In 2010, Gov. Beebe won all 75 counties in Arkansas, a rare feat for any candidate, Democratic or Republican.

Staying Home

The special events and formal fundraisers don’t come as naturally to Beebe as they do for Ginger, he readily admits. He gives his wife, who serves on a number of boards and chairs focusing on mental health, the arts and children’s issues, most of the credit for bringing him into the black-tie arena:

“Probably more of an influence than anything I had growing up is my wife, whose family had a tradition of volunteer work and philanthropy and who for virtually all of our marriage did primarily two things: raise children and give back in volunteer work for the community in various capacities.”

The First Lady has annually chaired National Alliance on Mental Illness (NAMI) walks and served on the art advisory committee for the Psychiatric Research Institute. Ginger has worked with groups and organizations to promote the arts in the state and to fight childhood obesity, a group that includes the Natural Wonders Partnership Council, an Arkansas Children’s Hospital group addressing Arkansas children’s health needs.

“She really was the person who, by example, opened my eyes to the whole give-back nature of what we all ought to be doing,” Beebe says. “She’s the living example of that Biblical adage of ‘To him who much is given, much is required.’ ”
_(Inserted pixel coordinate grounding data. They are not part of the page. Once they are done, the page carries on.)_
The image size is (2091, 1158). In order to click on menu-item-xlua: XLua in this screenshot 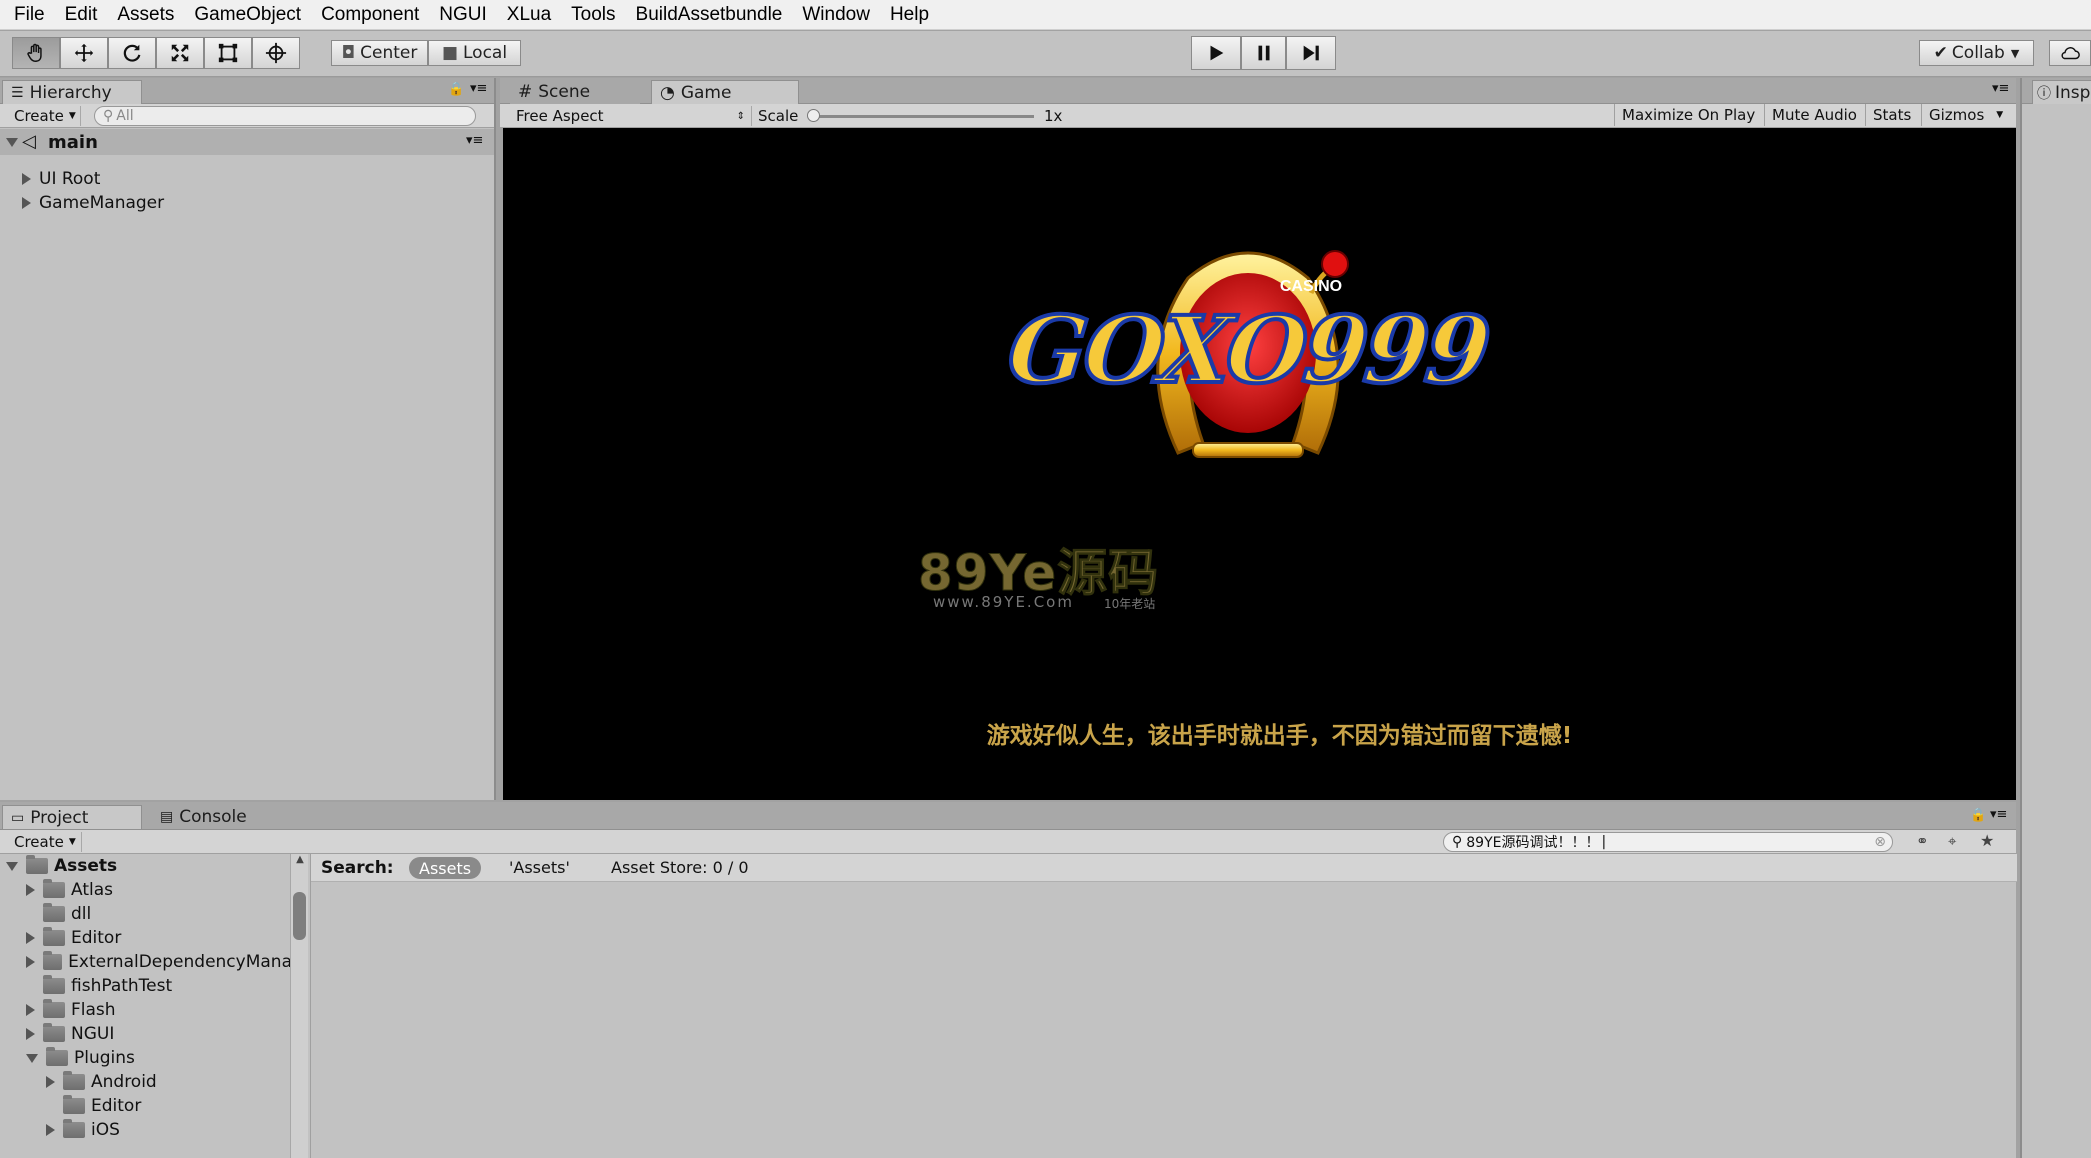, I will do `click(529, 15)`.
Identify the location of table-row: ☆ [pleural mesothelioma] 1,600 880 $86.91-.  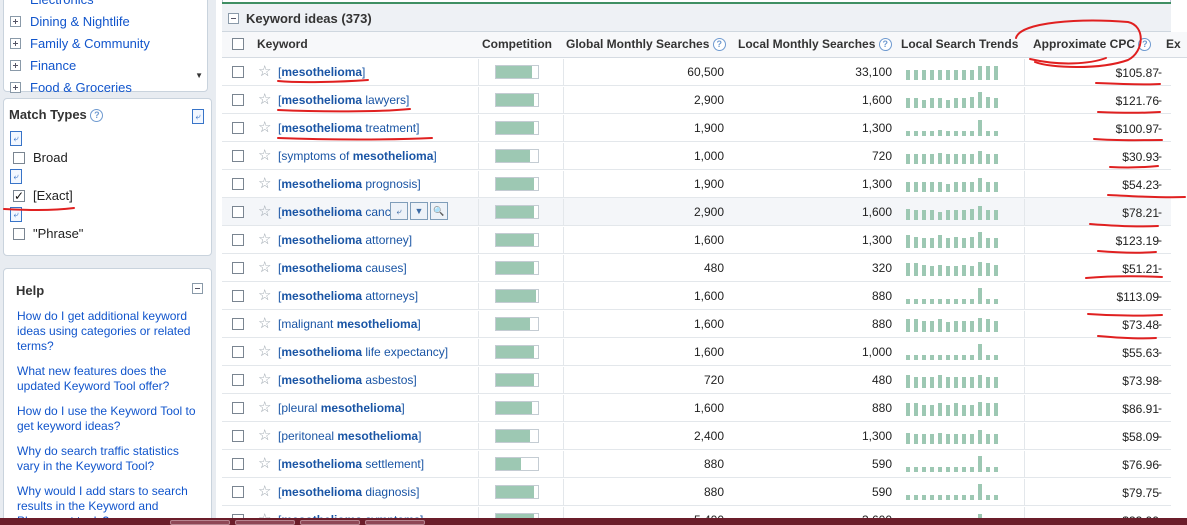
(696, 408).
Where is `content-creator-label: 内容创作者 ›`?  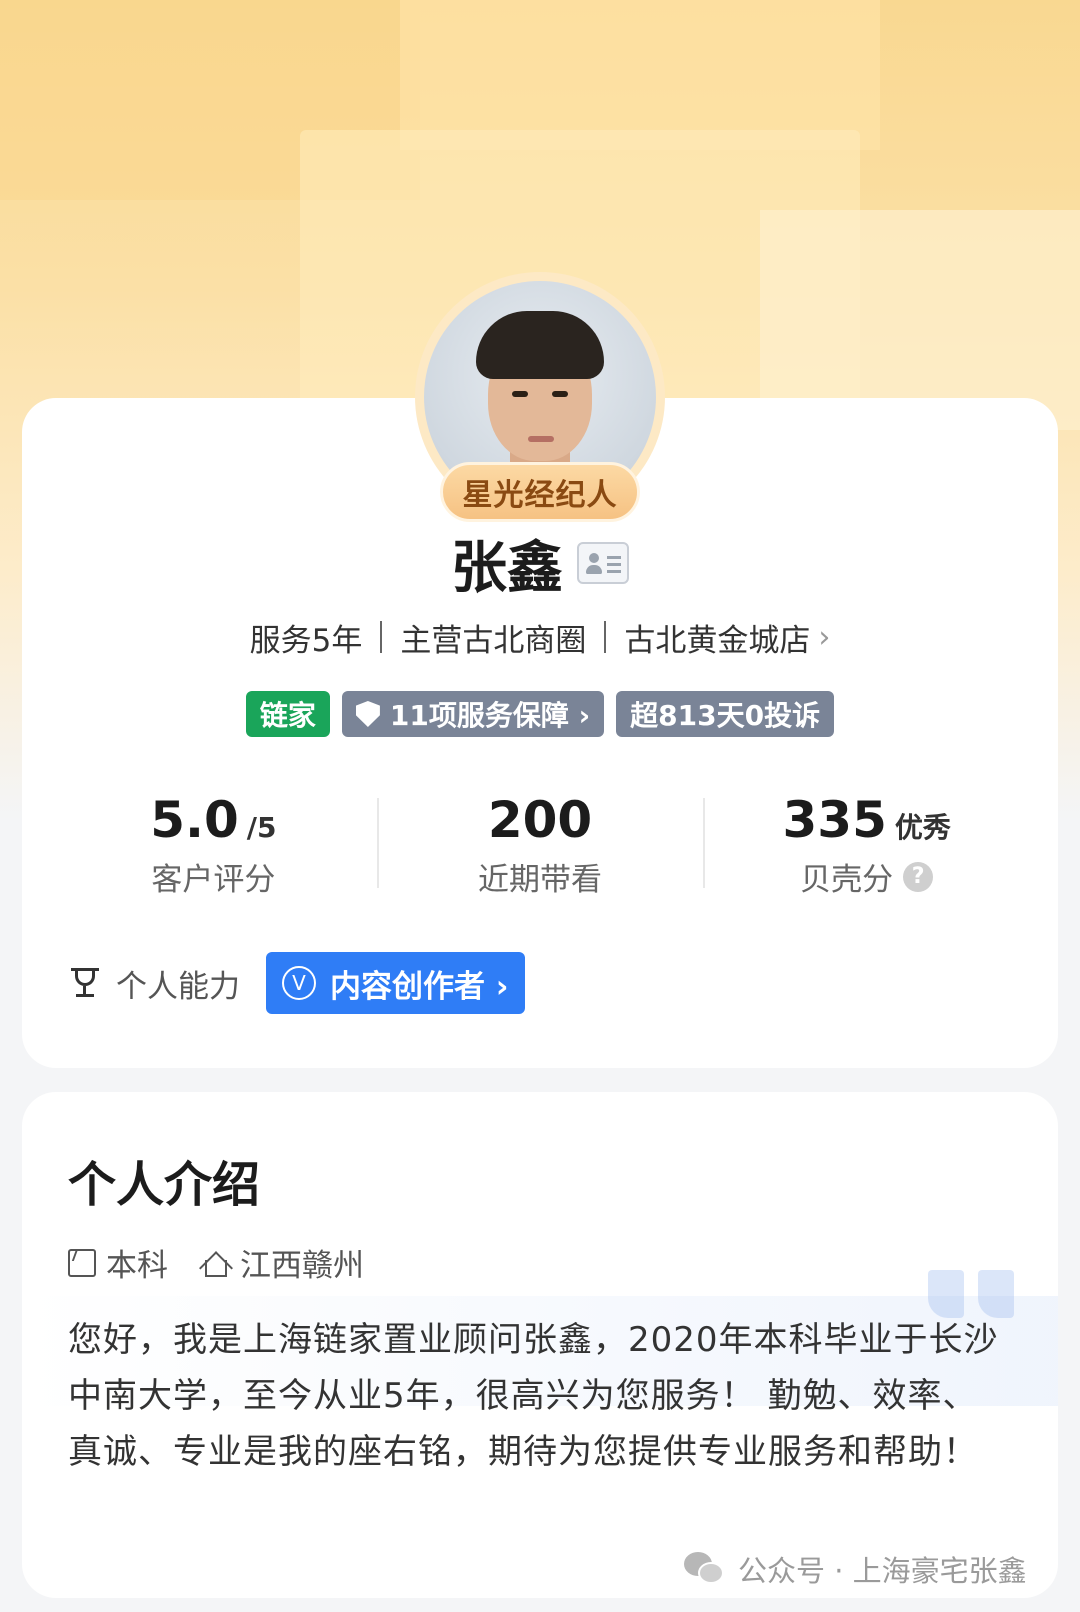
content-creator-label: 内容创作者 › is located at coordinates (420, 986).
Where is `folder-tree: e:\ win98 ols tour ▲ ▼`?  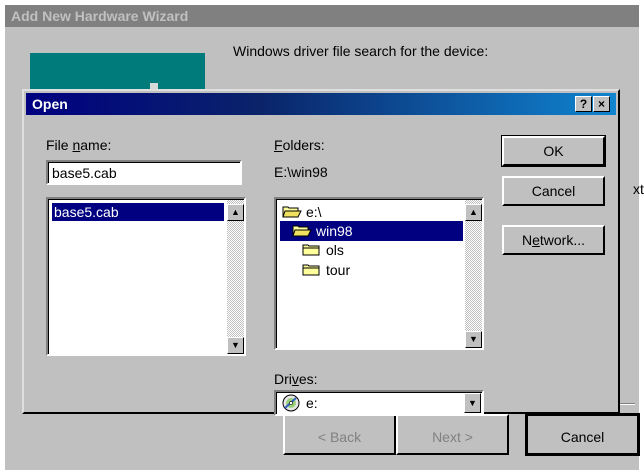
folder-tree: e:\ win98 ols tour ▲ ▼ is located at coordinates (379, 274).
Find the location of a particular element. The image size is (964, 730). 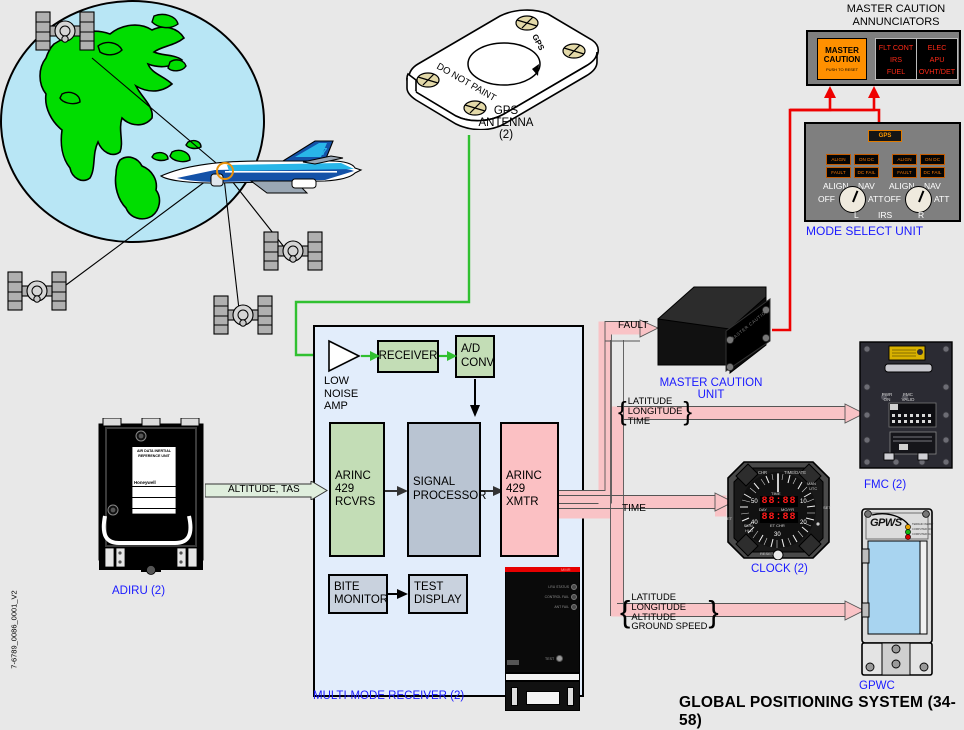

clock-tick-50: 50 is located at coordinates (754, 502).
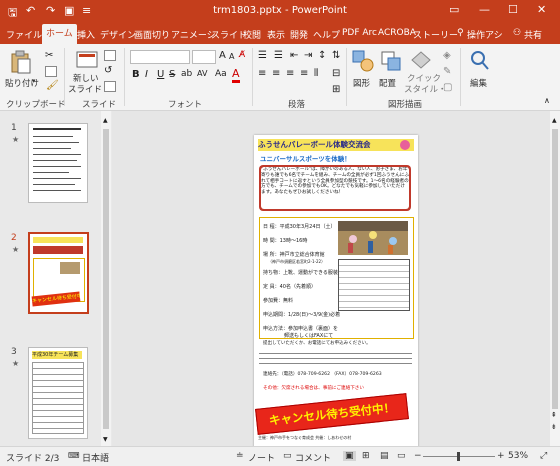 Image resolution: width=560 pixels, height=466 pixels. I want to click on tab-design: デザイン, so click(118, 34).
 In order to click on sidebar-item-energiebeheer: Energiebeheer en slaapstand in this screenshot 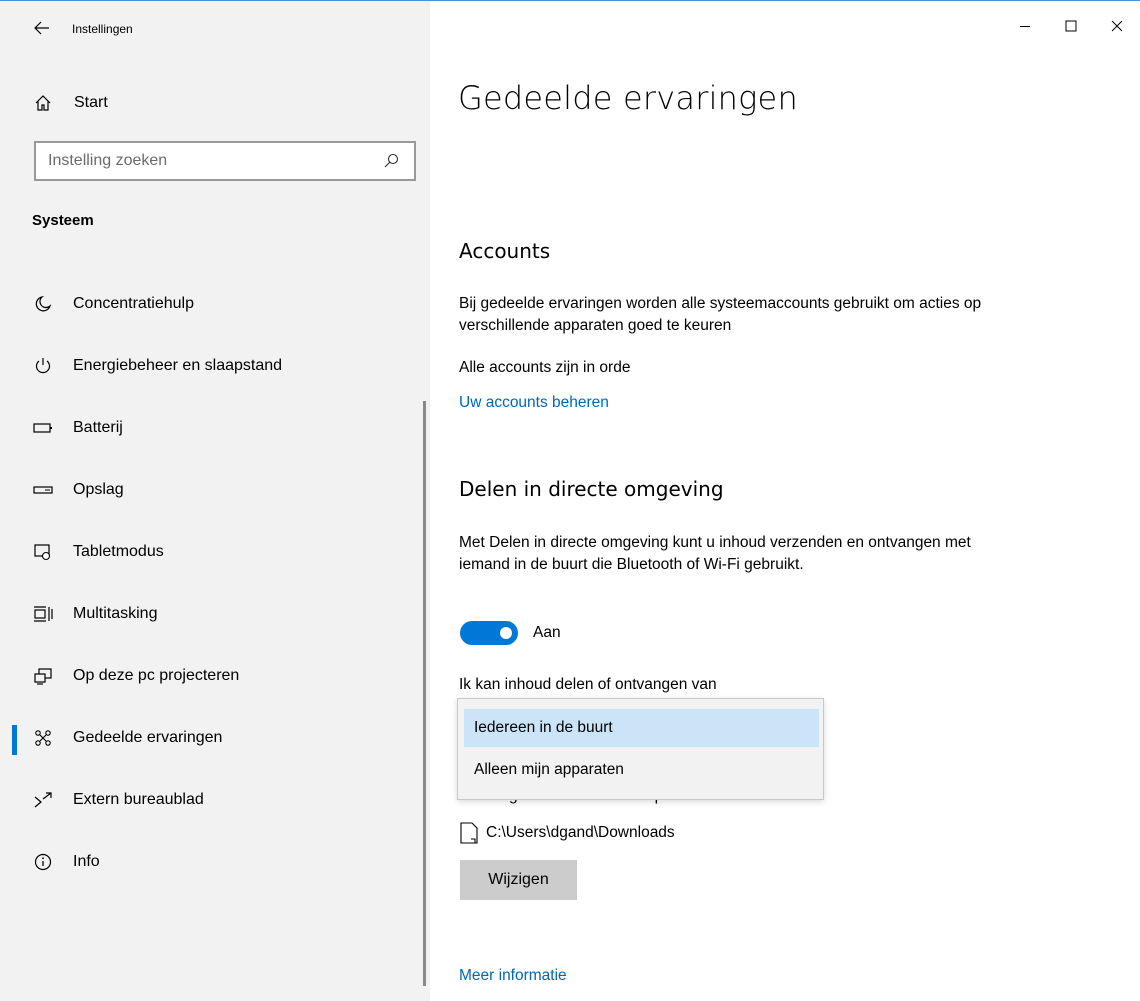, I will do `click(215, 366)`.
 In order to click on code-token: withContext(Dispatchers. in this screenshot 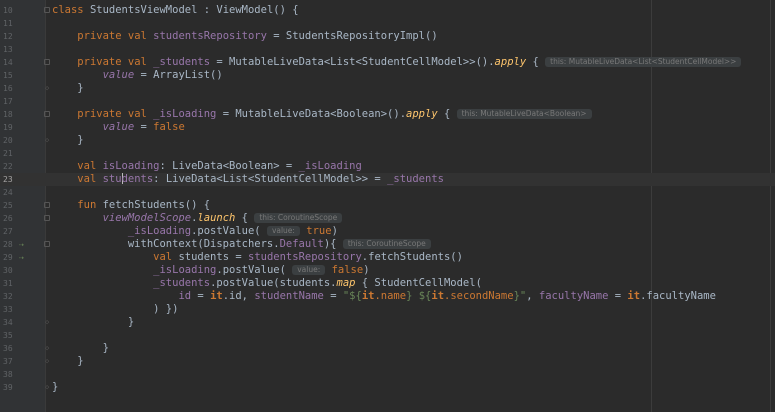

While the guest appearance requests continue to stack up, Beebe says his first order of business, post-politics, is to just take it easy.

“First thing I’m going to do is retire and not get in a hurry,” he says. “I’ll take my time. My wife says I won’t be able to fully retire. We’re going to see.”

“While we have really enjoyed the last eight years, there are many things that I’m looking forward to about returning to our home in Searcy,” Ginger Beebe says. “I am most excited about two things — working in my garden and going back to volunteer work that I did before I was First Lady.”

Gov. Beebe says he may teach a course somewhere, entertain some speaking engagements or serve on some boards. He is definitely going to take in a few more football games at his beloved alma mater, Arkansas State, and is anticipating another winning season and bowl appearance from the resurgent program.

“They reload. It’s a 180,” he says. “Not just the performance on the field but everything. The support. Now you go to a game and there are 10,000 people tailgating five or six hours.”

The fundraising appearances and philanthropic efforts might continue, but Beebe has no designs on higher office or working in Washington. For a guy who entered politics reluctantly as a part-time senator, he feels like he is already stepping away from the best job in the world.

“I never thought I’d like anything more than the state senate, but this is better,” he says. “I don’t know where you’d go from here. I don’t want to go to Washington. Those people up there are a little different.”